The main groups of Puerto Rico bondholders who for months saw in the figure of Ricardo Rosselló Nevares a possibility to recover what they’d lent the Government yesterday expressed their rejection to the governor’s efforts, by characterizing as “not credible” and “confiscatory” the offer to renegotiate in good faith part of the Islands public debt.
“The Government’s proposal is not a credible starting point for negotiations,” said Andrew Rosenberg from the legal firm of Paul, Weiss, Rifkind, Wharton, and Garrison who advises the Ad Hoc- GO group. “It’s an absurd proposal,” said Matt Rodrigue, from Miller Buckfire, financial adviser for the Bondholders’ Coalition of the Puerto Rico Sales Tax Financing Corporation (Cofina, by its Spanish acronym).
Although the General Obligations (GOs) bondholders and those of Cofina have accused each other of holding illegal debt, both lashed out against the Fiscal Agency and Financial Advisory Authority (FAFAA) by rejecting the administration’s offer. While Rosenberg assured that the proposal was unacceptable because it rests on a plan that violates the provisions in the PROMESA federal law, the legal adviser of the Cofina bondholders, Susheel Kirpalani, criticized the offer because it fails to recognize the differences among the different types of bondholders from that issuer, and because the Government insists on making its own the revenues from the Sales and Use Tax (IVU, by its Spanish acronym), which by law, belong the Cofina bondholders.
“We urge Puerto Rico to work with creditors in building a negotiated solution that is based on credible financial forecasts and prevent a free fall to Tittle III (of PROMESA) which the OB seems to be attempting to impose,” said Rosenberg in writing.
Almost at midnight on Friday, the FAFAA revealed the offer it made to several of its creditors last week, as part of a mediation and negotiation process headed by retired bankruptcy judge Allan L. Gropper.

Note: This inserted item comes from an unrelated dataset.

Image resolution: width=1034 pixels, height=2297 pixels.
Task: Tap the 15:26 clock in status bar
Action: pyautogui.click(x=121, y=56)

As El Nuevo Día had anticipated, FAFAA proposes, in essence, a reduction of between $0.50 cents and $0.60 cents to two main bondholders’ groups establishing a dual swap structure, similar to that prepared by consultants Millstein & Co. and Cleary Gottlieb during the administration of Alejandro García Padilla. Said proposal offered “a growth bond” which was also rejected by the bondholders.
The FAFAA proposal also links bonds from public corporations such as the Highways and Transportation Authority (ACT, by its Spanish acronym), which collections are subject to a “claw back” retention by the central Government to pay for the constitutional debt.
The fewer protections at law, the more aggressive the cut sought by the proposal.
Negotiations will continue. According to the executive director of FAFAA, Gerardo Portela, the offer is in line with the precariousness exhibited by the fiscal plan as certified and it is within that setting that it seeks to offer the best possible yields.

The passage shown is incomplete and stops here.